**Supplied material**.
__________________________________________________

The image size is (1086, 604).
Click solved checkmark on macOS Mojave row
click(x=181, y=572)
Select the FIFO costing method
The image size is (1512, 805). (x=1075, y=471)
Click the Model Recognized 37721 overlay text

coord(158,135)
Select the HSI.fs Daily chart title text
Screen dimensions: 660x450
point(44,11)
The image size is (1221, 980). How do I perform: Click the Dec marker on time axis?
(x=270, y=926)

__________________________________________________

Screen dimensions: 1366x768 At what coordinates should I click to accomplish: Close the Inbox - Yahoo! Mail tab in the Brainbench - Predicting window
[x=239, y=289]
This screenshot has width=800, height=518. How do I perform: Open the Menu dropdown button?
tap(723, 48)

__________________________________________________

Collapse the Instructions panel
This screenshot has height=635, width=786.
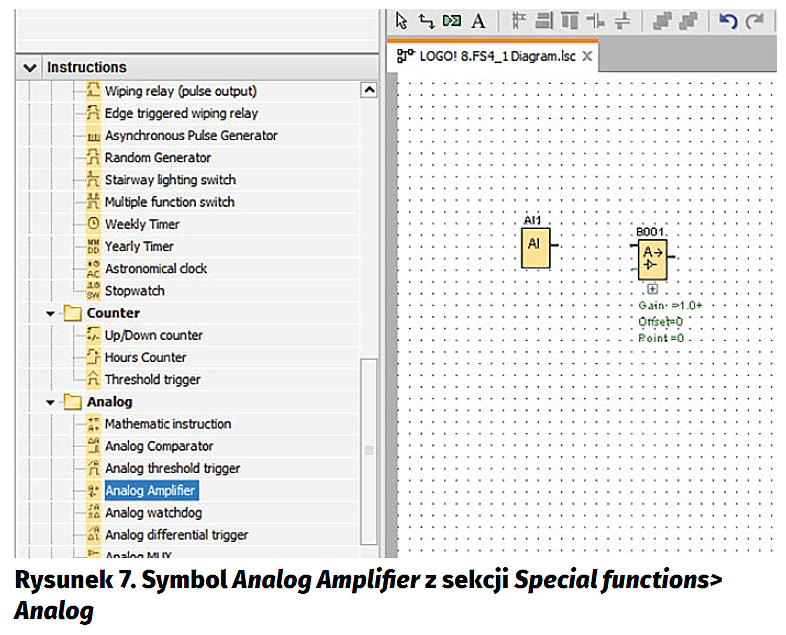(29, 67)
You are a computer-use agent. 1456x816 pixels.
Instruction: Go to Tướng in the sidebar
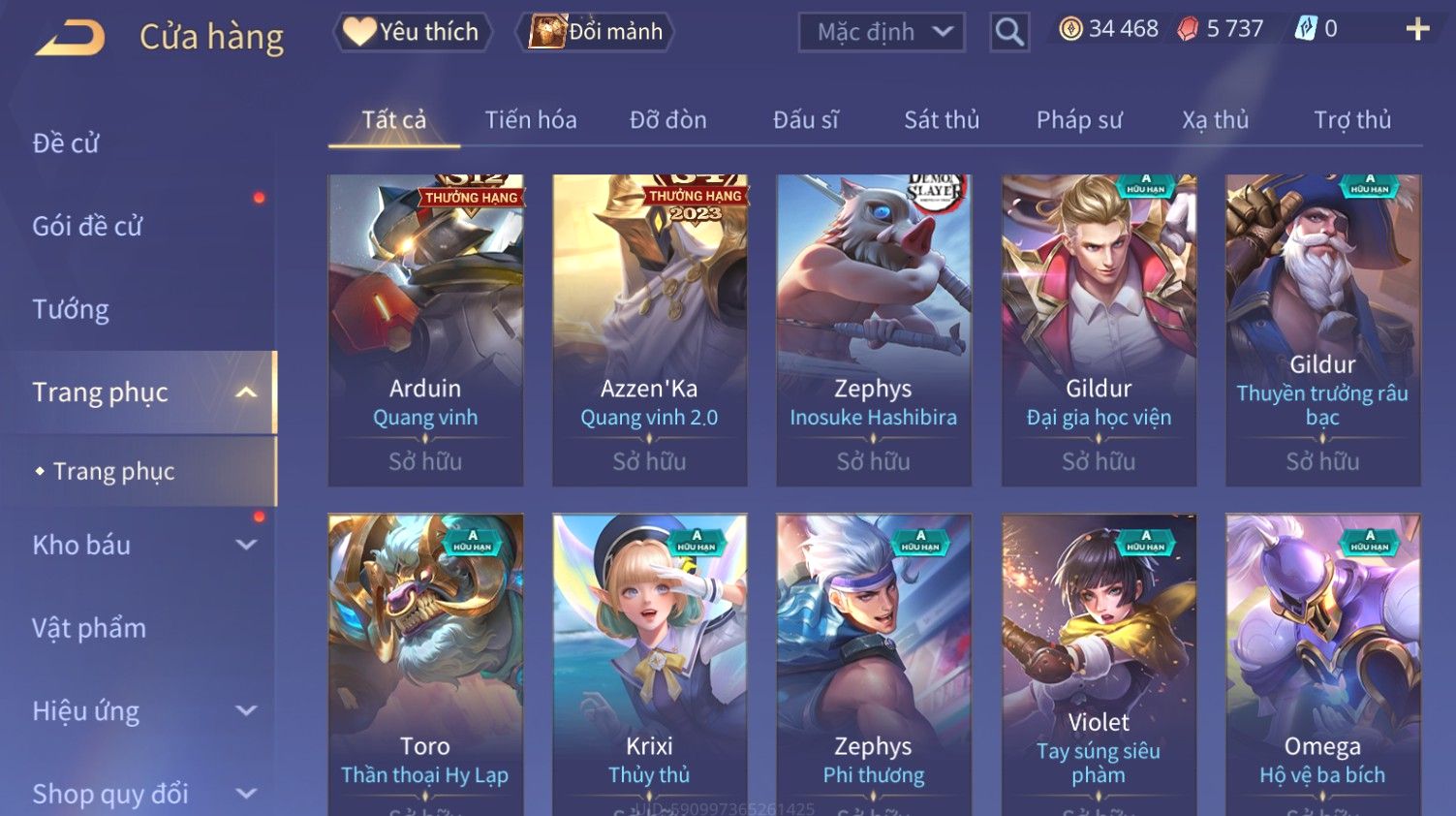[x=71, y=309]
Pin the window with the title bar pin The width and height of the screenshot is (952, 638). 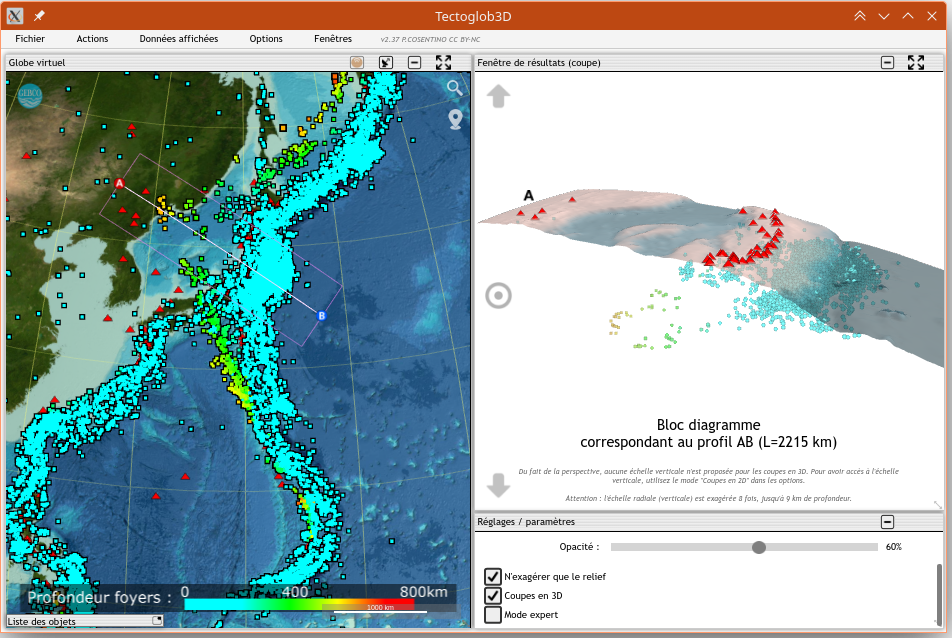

__________________________________________________

Reproduce the listing above exactly from the line containing "You are a computer-use" up to and including the line containing "Pin the window", omitting any images and everything outside those lines.

You are a computer-use agent. 1456x816 pixels.
Instruction: Go to Tướng in the sidebar
[x=71, y=309]
Pin the window with the title bar pin The width and height of the screenshot is (952, 638). 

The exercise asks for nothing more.